Image analysis – Image compression or coding – Adaptive coding
Reexamination Certificate
1999-09-03
2003-08-05
Johnson, Timothy M. (Department: 2623)
Image analysis
Image compression or coding
Adaptive coding
C375S240020, C382S240000
Reexamination Certificate
active
06603883
ABSTRACT:
BACKGROUND OF THE INVENTION
1. Field of the Invention
The present invention relates to an image processing apparatus and method therefor. More specifically, the present invention relates to an image processing apparatus for encoding and decoding image data and to a method of encoding and decoding the same.
2. Related Background Art
JPEG (Joint Photographic Coding Experts Group), H.261, and its improvement MPEG (Moving Picture Experts Group) exist as international standards for the encoding of sound and image data. To handle integrated sounds and images in the current multi-media age, MPEG has been improved to MPEG1, and MPEG1 has undergone further improvement to MPEG2, both of which are currently in widespread use.
MPEG2 is the standard for moving picture encoding which has been developed to respond to the demands for high image quality. Specifically:
(1) it can be used for applications ranging from communications to broadcasting, in addition to stored media data,
(2) it can be used for images with much higher quality than standard television, with the possibility of extension into High Definition Television (HDTV),
(3) unlike MPEG1 and H.261, which can only be used with non-interlaced image data, MPEG2 can be used to encode interlaced images,
(4) it possesses scalability, and
(5) an MPEG2 decoder is able to process an MPEG1 bit stream; in other words, it is downwardly compatible.

▸ **TASKS FOR THIS EXERCISE**:
1 – In the patent text on image encoding, what kind of images can MPEG2 encode that MPEG1 and H.261 cannot?
2 – Extend the patent text on image encoding, picking up right after its last sentence.

▸ **ITEMS**:
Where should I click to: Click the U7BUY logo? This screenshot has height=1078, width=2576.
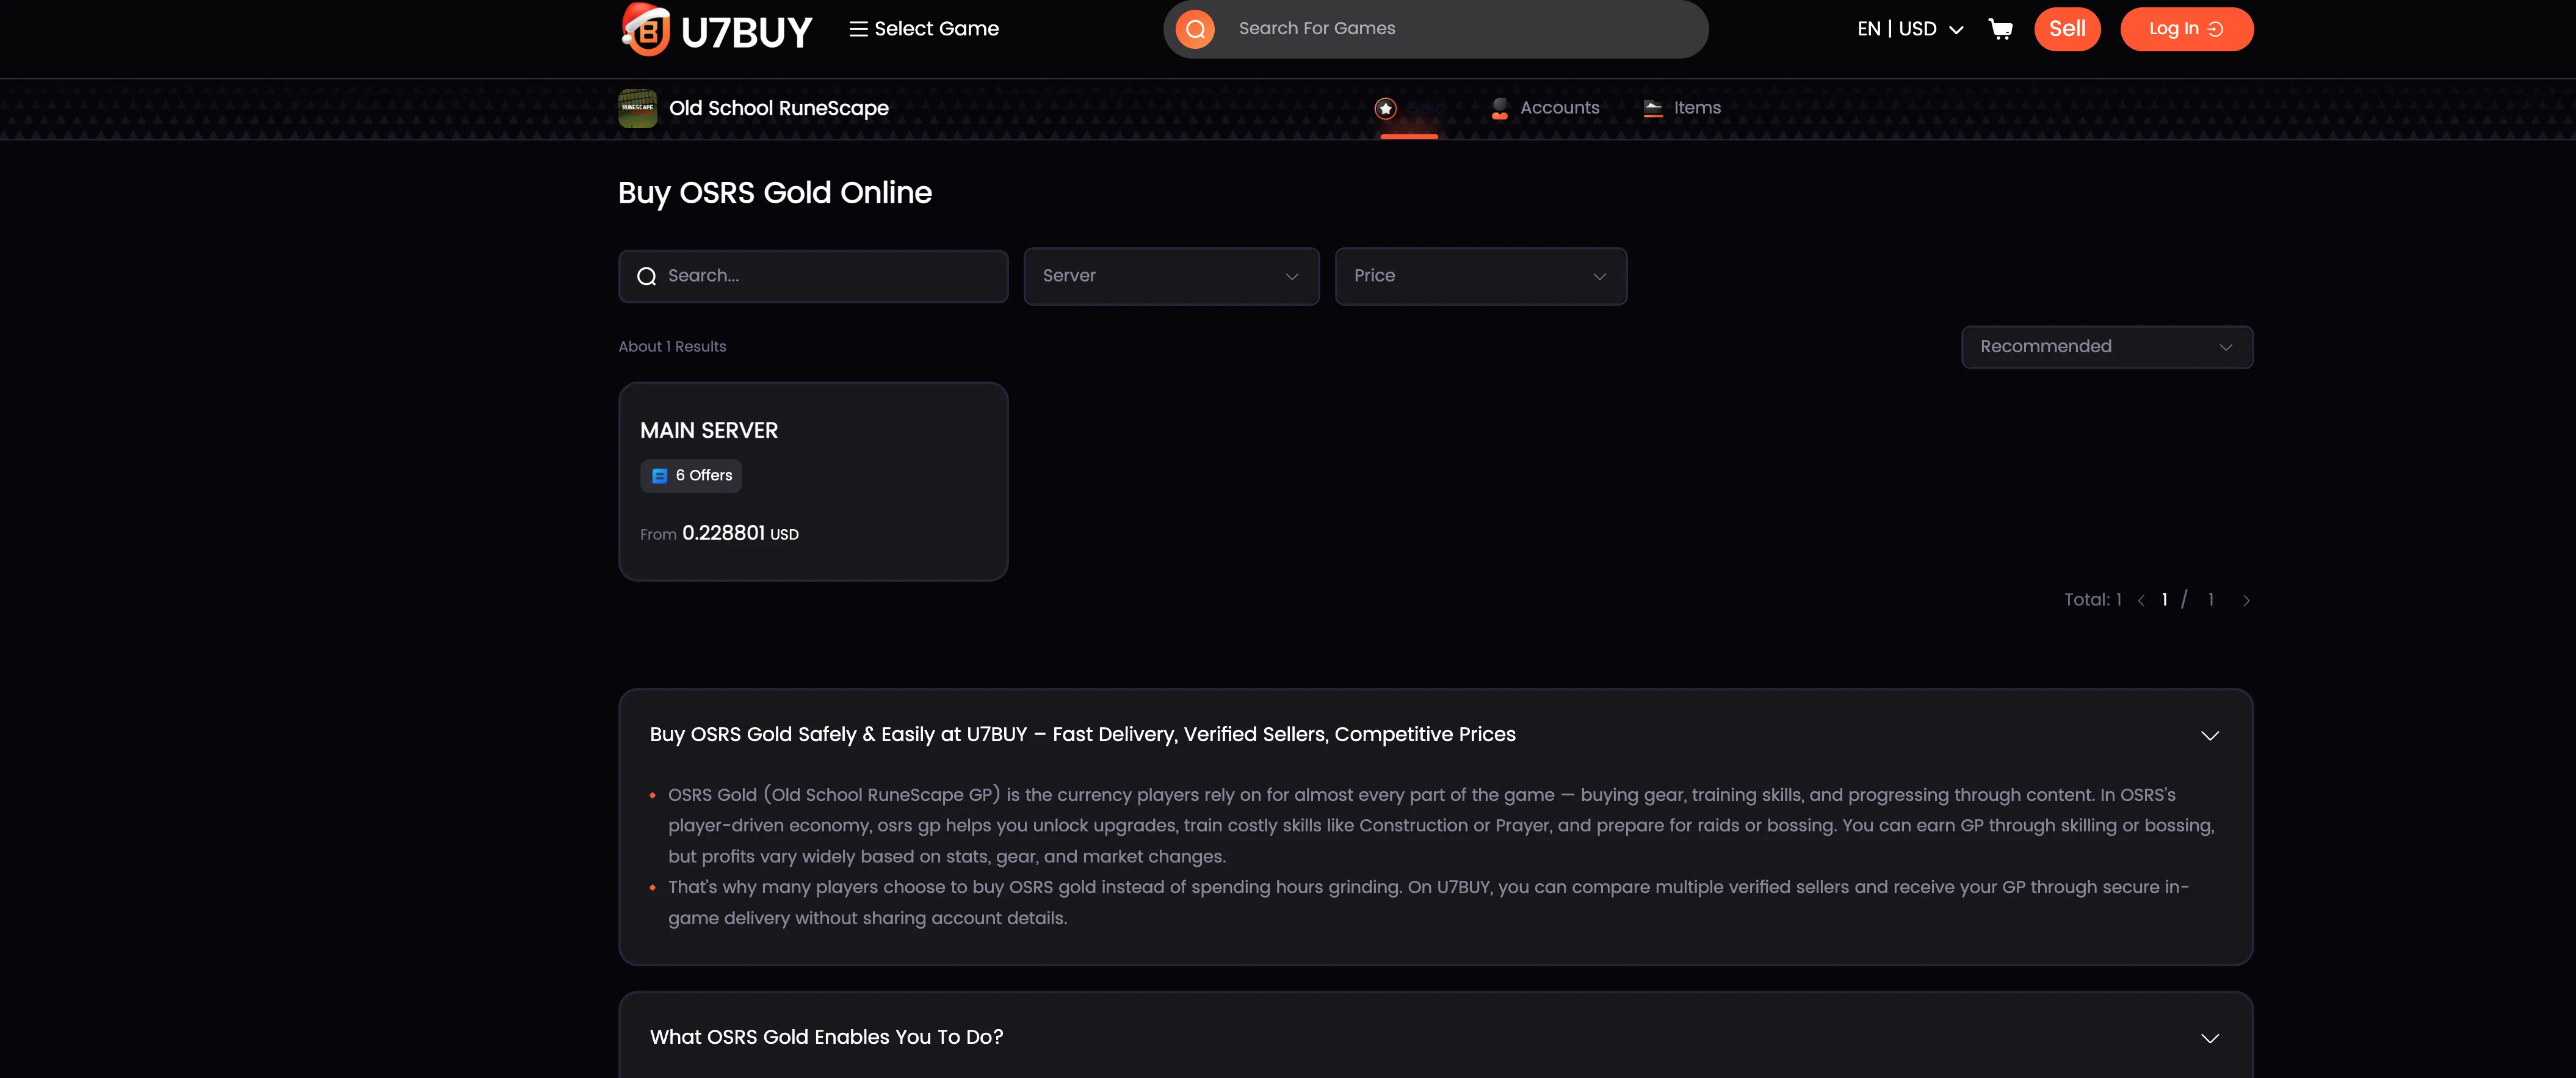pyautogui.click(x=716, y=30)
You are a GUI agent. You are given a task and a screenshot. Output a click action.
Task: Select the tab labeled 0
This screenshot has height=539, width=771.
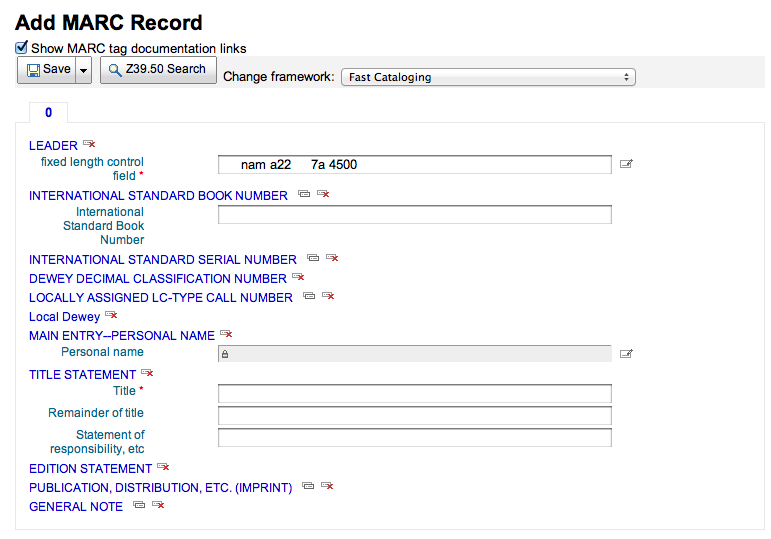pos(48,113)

==

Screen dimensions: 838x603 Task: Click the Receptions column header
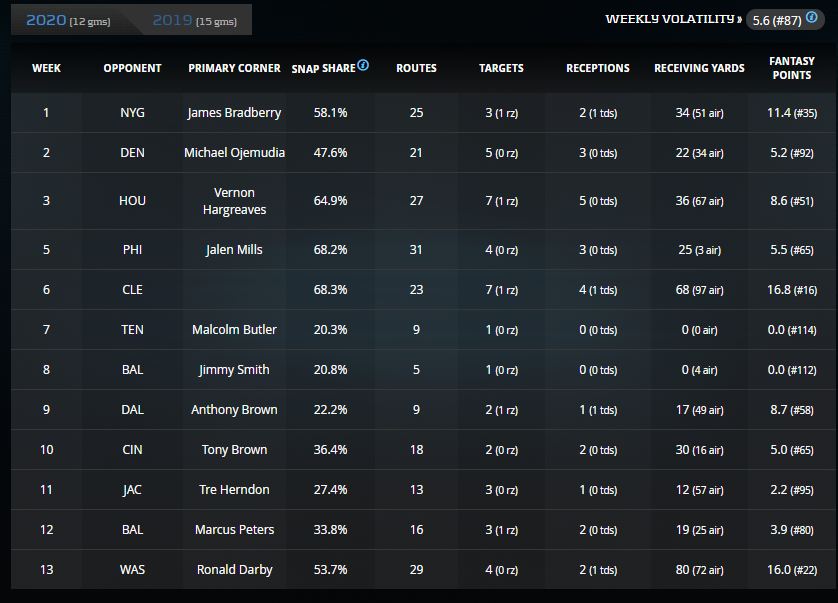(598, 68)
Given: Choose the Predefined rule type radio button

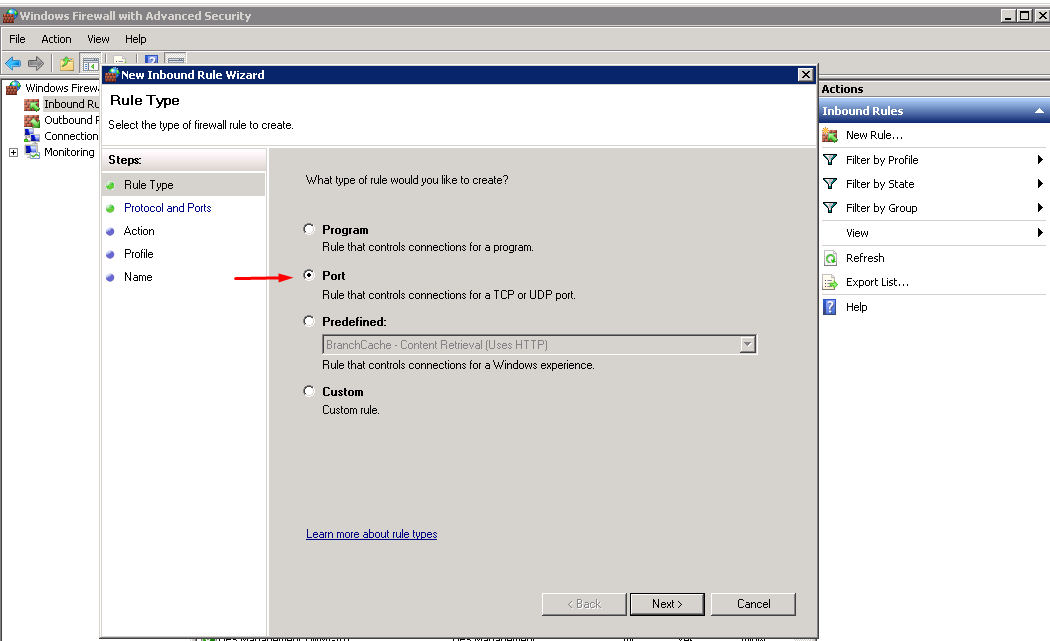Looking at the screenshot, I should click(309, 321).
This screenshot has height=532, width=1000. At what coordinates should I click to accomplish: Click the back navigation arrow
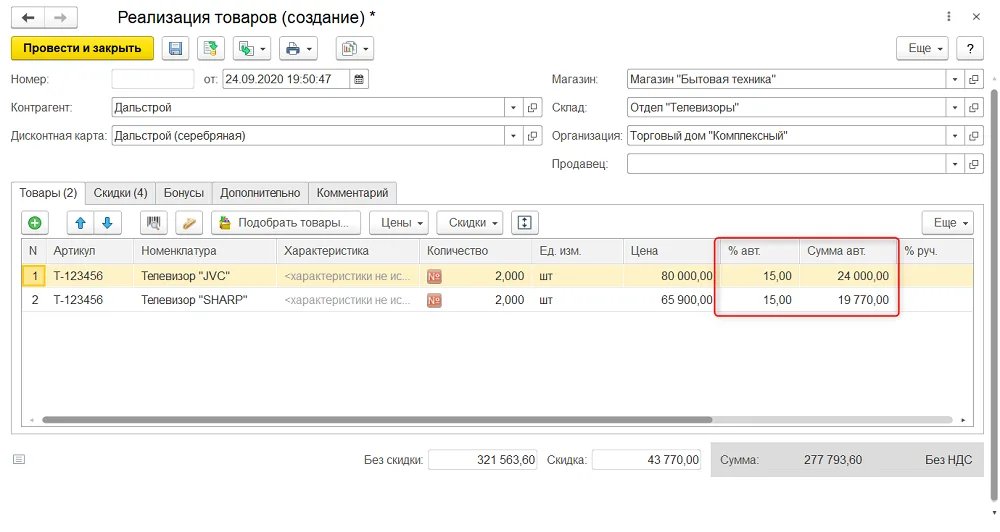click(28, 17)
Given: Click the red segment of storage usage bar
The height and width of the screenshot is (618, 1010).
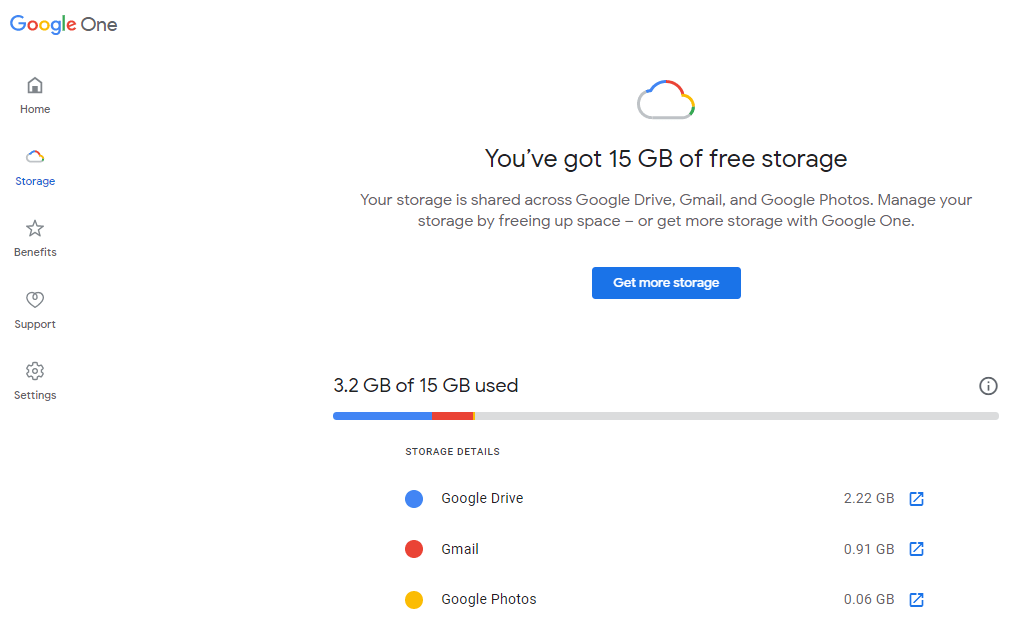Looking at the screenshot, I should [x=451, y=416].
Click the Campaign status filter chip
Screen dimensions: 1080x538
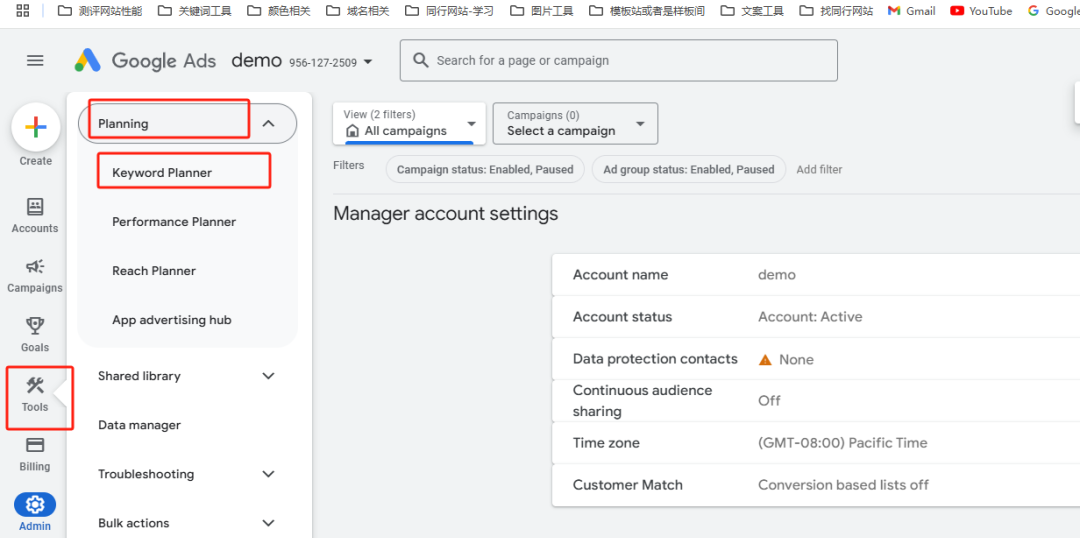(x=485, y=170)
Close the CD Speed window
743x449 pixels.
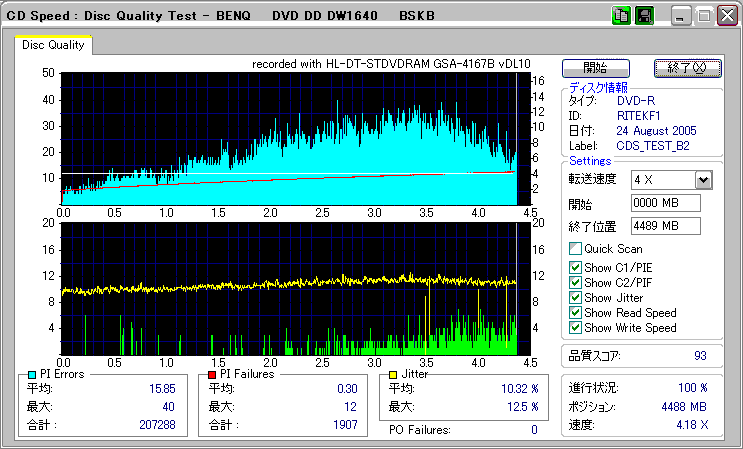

* * *

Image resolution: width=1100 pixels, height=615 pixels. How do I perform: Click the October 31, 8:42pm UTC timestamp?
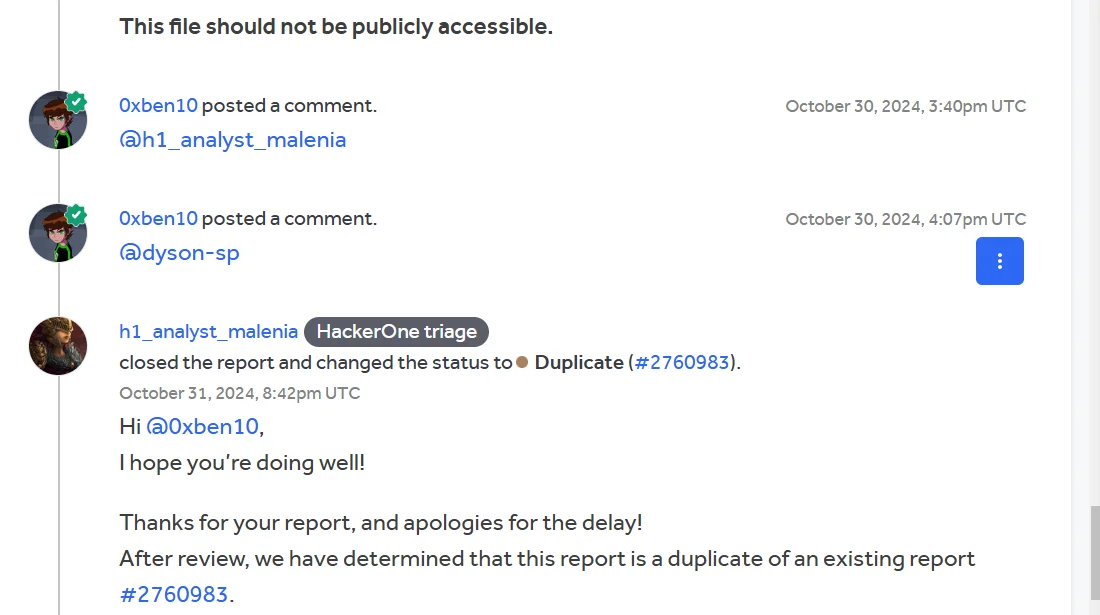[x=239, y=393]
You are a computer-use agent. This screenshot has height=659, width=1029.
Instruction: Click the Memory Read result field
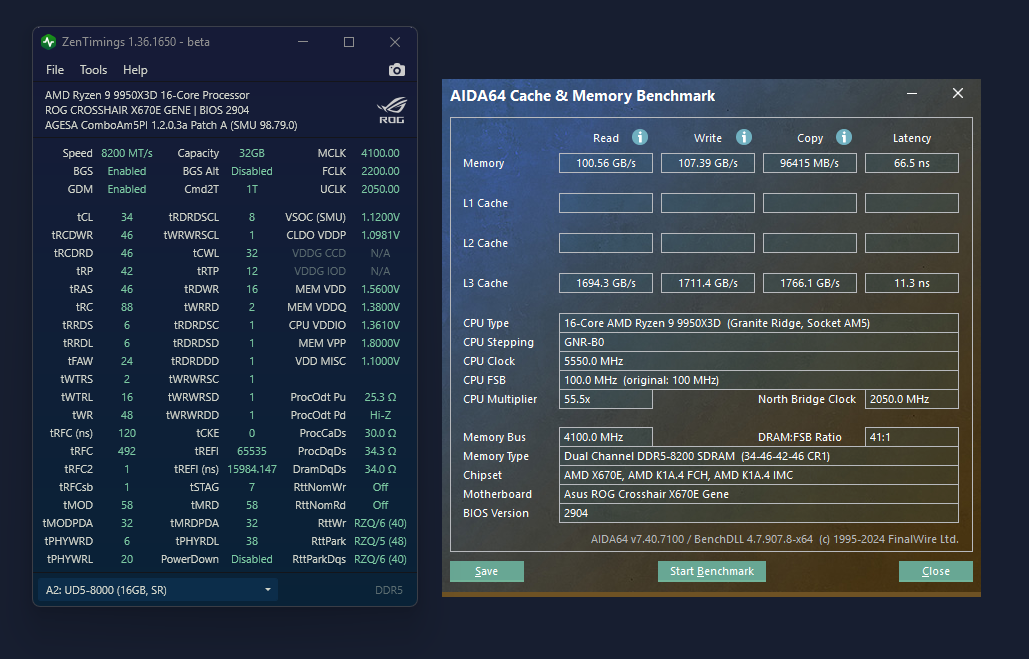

▸ **RESPONSES TO THE EXERCISE**:
1 – Interlaced images.

2 –
Of the five characteristics listed, especially, item (4), scalability, is new to MPEG2, and roughly classified into three types, spatial scalability, temporal scalability, and signal to noise ratio (SNR) scalability, which are outlined below.
Spatial Scalability
FIG. 1
shows an outline of spatial scalability encoding. The base layer has a small spatial resolution, while the enhancement layer has a large spatial resolution.
The base layer consists of spatial sub-sampling of the original image at a fixed ratio, lowering the spatial resolution (image quality), and reducing the encoding volume per frame. In other words, it is a layer with a lower spatial resolution image quality and less code amount. Encoding takes place by using inter-frame prediction encoding within the base layer. This means that the image can be decoded from only the base layer.
On the other hand, the enhancement layer has a high image quality for spatial resolution and large code amount. The base layer image data is up-sampled (averaging, for example, is used to add a pixel between pixels in the low resolution image, creating a high resolution image) to generate an expanded base layer with the same size as the enhancement layer. Encoding takes place using not only predictions from an image within the enhancement layer, but also predictions taken from the up-sampled expanded image. Therefore it is not possible to decode the image from only the enhancement layer.
By decoding image data of the enhancement layer, encoded as described above, an image with the same spatial size as the original image is obtained, the image quality depending upon the rate of compression.
The use of spatial scalability allows two image sequences to be efficiently encoded, as compared to encoding and sending each image separately.
Temporal Scalability
FIG. 2
shows an outline of temporal scalability encoding. The base layer has a small temporal resolution, while the enhancement layer has a large temporal resolution.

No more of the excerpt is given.